BRUSSELS (Reuters) - When President Barack Obama was sworn in for his second term on January 21, it's a decent bet that at least one of the flags fluttering behind him was made in Belgium.
The Waelkens flag company, based in the small town of Oostrozebeke in Flanders, supplies around 2,000 flags a year to the United States, with clients including the Pentagon and other U.S. government departments as well as the United Nations.
But it's not just the far side of the Atlantic where the company is gaining ground - it also makes flags for NATO, national militaries, the European Union and just about every country in the world, from China to Nigeria.
"We have a lot of know-how about how we have to make flags and a big tradition of embroidery," said Benedikt Waelkens, who runs the company with his brother, David. "There aren't a lot of people in the world who can and are making handmade flags."
Benedikt said clients keep coming back because of the company's unique flag-making knowledge and its faithfulness to tradition. National and institutional flags have extremely precise guidelines about how they must be made - down to the number of stitches per centimetre and specific fabric shades.
What began in 1928 as a family business making embroidered garments for priests is now, four generations later, an international enterprise with a growing reputation.

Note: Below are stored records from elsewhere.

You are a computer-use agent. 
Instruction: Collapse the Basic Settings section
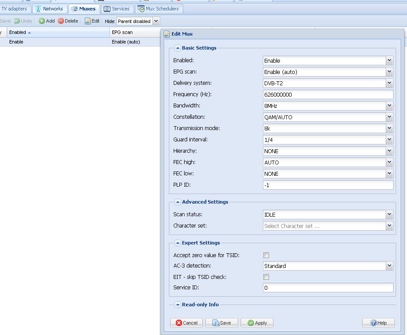point(178,48)
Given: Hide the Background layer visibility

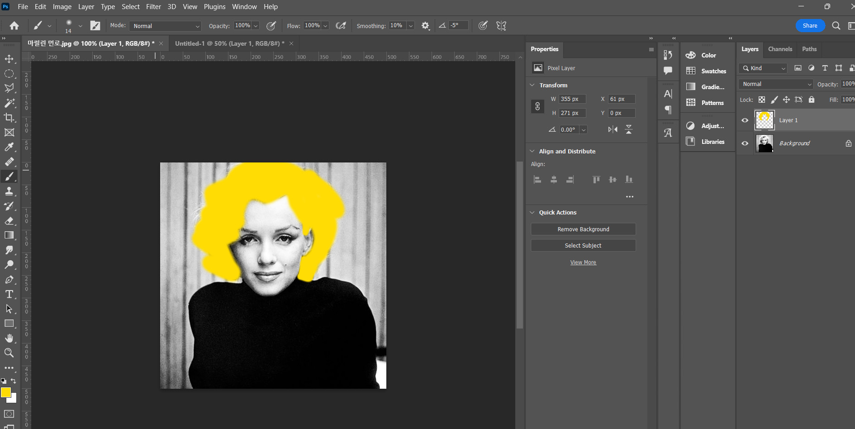Looking at the screenshot, I should (x=745, y=143).
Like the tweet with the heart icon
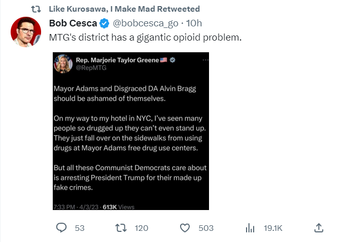The height and width of the screenshot is (242, 347). click(x=185, y=228)
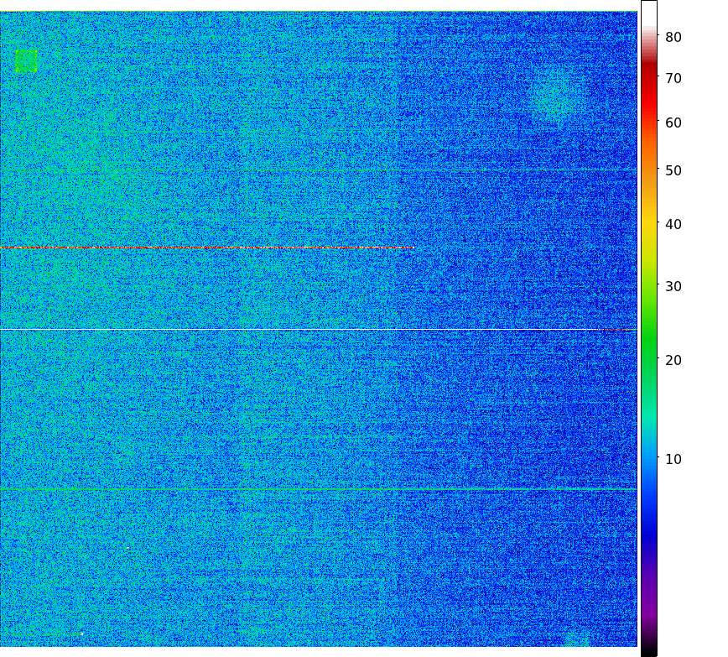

The company said it had made a flag carried by military units at Obama's inauguration and also made Stars and Stripes banners for the White House. It could not say whether it had provided one that flew on the Capitol at the inauguration.

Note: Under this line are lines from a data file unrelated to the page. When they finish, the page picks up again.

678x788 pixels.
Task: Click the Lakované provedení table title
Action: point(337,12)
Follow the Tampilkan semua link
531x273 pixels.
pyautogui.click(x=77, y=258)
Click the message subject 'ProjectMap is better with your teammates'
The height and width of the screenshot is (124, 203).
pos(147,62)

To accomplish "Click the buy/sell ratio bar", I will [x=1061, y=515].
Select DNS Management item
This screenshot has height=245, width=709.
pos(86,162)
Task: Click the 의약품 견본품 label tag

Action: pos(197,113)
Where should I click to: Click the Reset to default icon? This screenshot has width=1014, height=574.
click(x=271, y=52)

Nearly half of Waelkens' flags are embroidered - some even by hand - setting the company apart from competitors who produce printed flags. David believes embroidery carries more symbolism and likens it to art, since a handmade flag can take four or five days to complete.
Benedikt said a large, handmade U.S. flag costs about 400 euros. Waelkens has four-year contracts with the EU, NATO and the United Nations - each of which have scores of buildings and hundreds of ceremonial rooms that fly flags.

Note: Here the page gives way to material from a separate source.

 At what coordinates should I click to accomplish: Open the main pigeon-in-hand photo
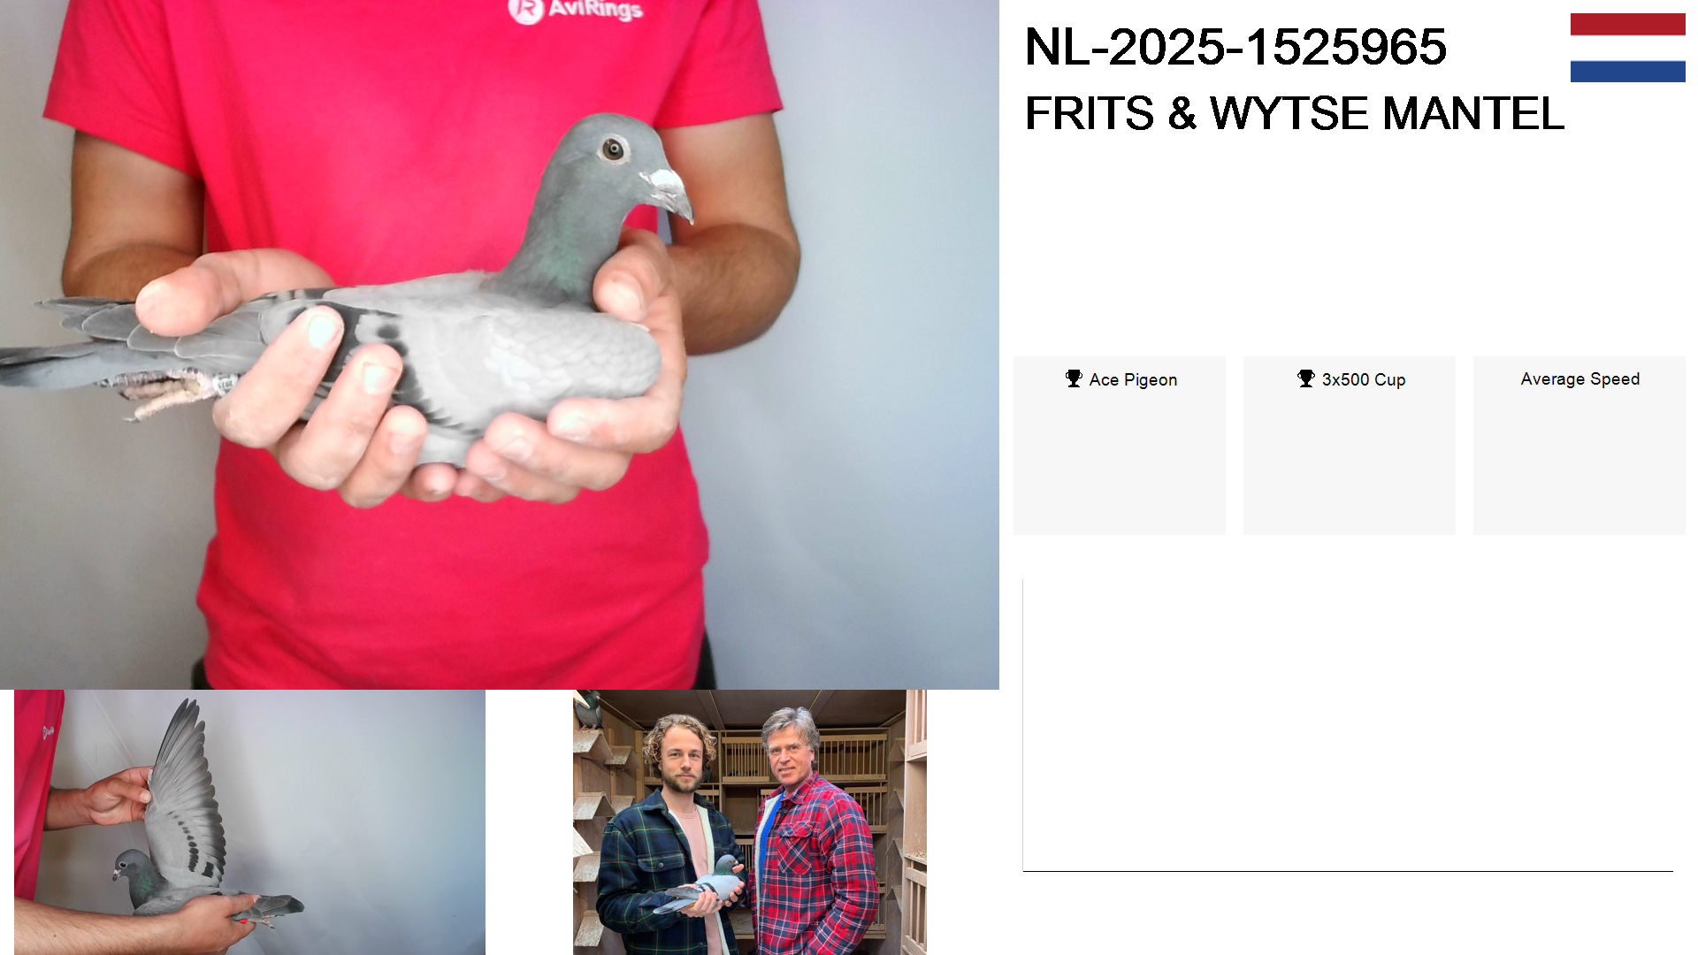tap(500, 345)
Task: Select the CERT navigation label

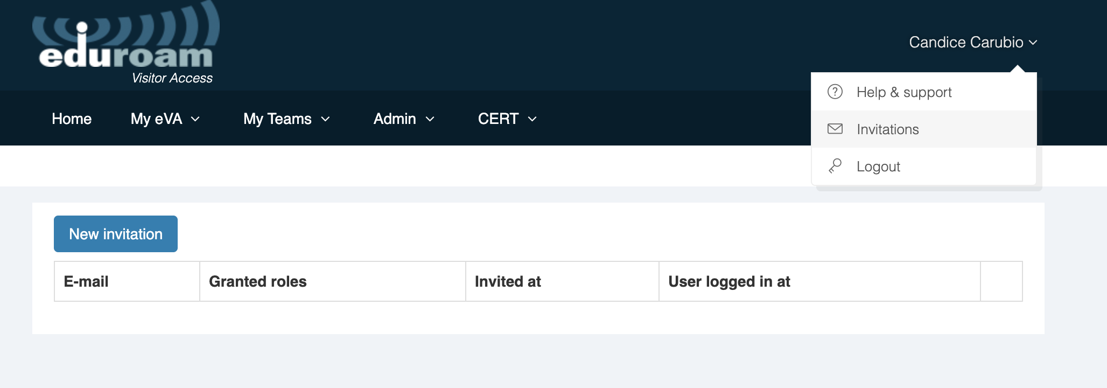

Benedikt explains the business in terms of hierarchy: the highest-profile EU or UN officials have the nicest flags in their offices - made of silk, embroidered and with fringe. But below the top, there are hundreds if not thousands of other civil servants who also have banners, albeit of lesser quality.
During the financial crisis in 2007, Waelkens moved its screen printing business to Romania, but the brothers say they want to keep most of the company in Belgium for tradition's sake.
Benedikt wouldn't give details on the privately held company's income but said 2012 was its best year. He attributes the success in part to consolidation in the industry as well as to the company's vertically integrated model - it makes, sells and markets its flags and even produces the flagpoles.
But perhaps the key to the business is its personal, family touch - some of the brothers' current employees also worked for their father and with their grandfather.
"Human capital of the company is the most important thing," said Benedikt. "Happiness of your people, you cannot buy that."